Pour justifier cette impunité pénale, les députés auteurs de la proposition invoquent le degré d’importance relatif de ces conditions, et le fait que des sanctions civiles ou disciplinaires suffiront en l’espèce.
Il semble pourtant évident que le non-respect d’une – ou, a fortiori, plusieurs – de ces conditions (telles que l’information concernant les soins palliatifs, le délai d’exécution de l’euthanasie, la concertation avec l’équipe soignante, …) ont une influence directe sur le respect des conditions « de fond » de la loi, en particulier la volonté libre, répétée et réfléchie du patient qu’un médecin mette fin à ses jours.
Le texte précise par ailleurs que le médecin sollicité pour rendre un avis sur la demande d’euthanasie n’est plus passible d’aucune sanction : l’avis qu’il remet ne peut être considéré comme le rendant auteur ou participant à l’une des infractions.
Ces articles seront prochainement soumis à un vote ultime en séance plénière de la Chambre des représentants.
NB. Notons que parmi les autres dispositions du projet de loi en question, figure également la suppression de l’anonymat du document d’enregistrement d’euthanasie (en son premier volet) rempli par le médecin qui pratique l'euthanasie.
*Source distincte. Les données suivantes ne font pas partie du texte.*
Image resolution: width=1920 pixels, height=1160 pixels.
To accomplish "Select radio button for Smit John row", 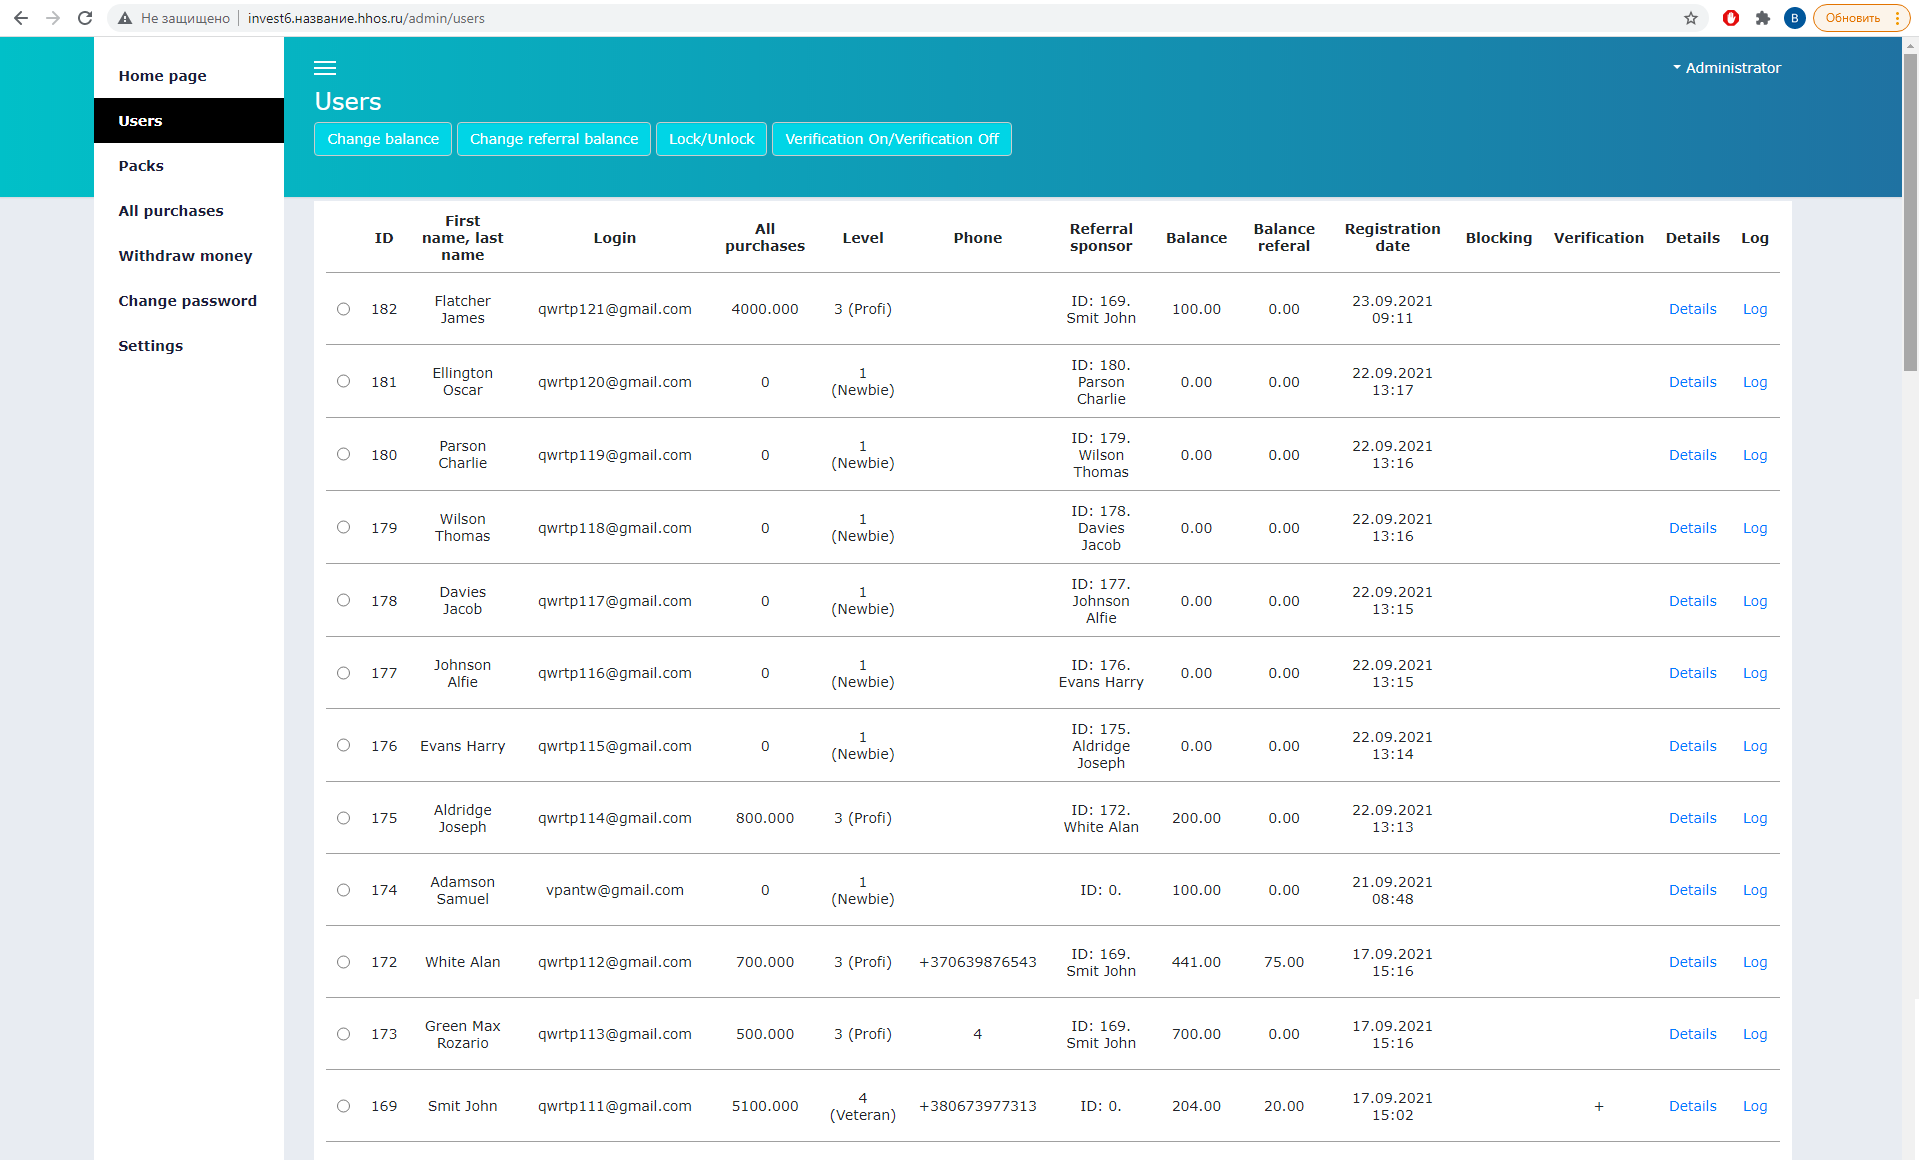I will click(343, 1106).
Cette modification vise à répondre à l’arrêt Mortier c. Belgique rendu par la Cour européenne en octobre 2022, dans lequel il était conclu à l’existence d’une apparence de conflit d’intérêt au sein de la Commission de contrôle, dont les médecins qui la composent sont jusqu’à aujourd’hui amenés à valider les euthanasies qu’ils ont eux-mêmes effectuées. Le nouveau système permettra à ces médecins d’être écartés de la délibération dans un tel cas.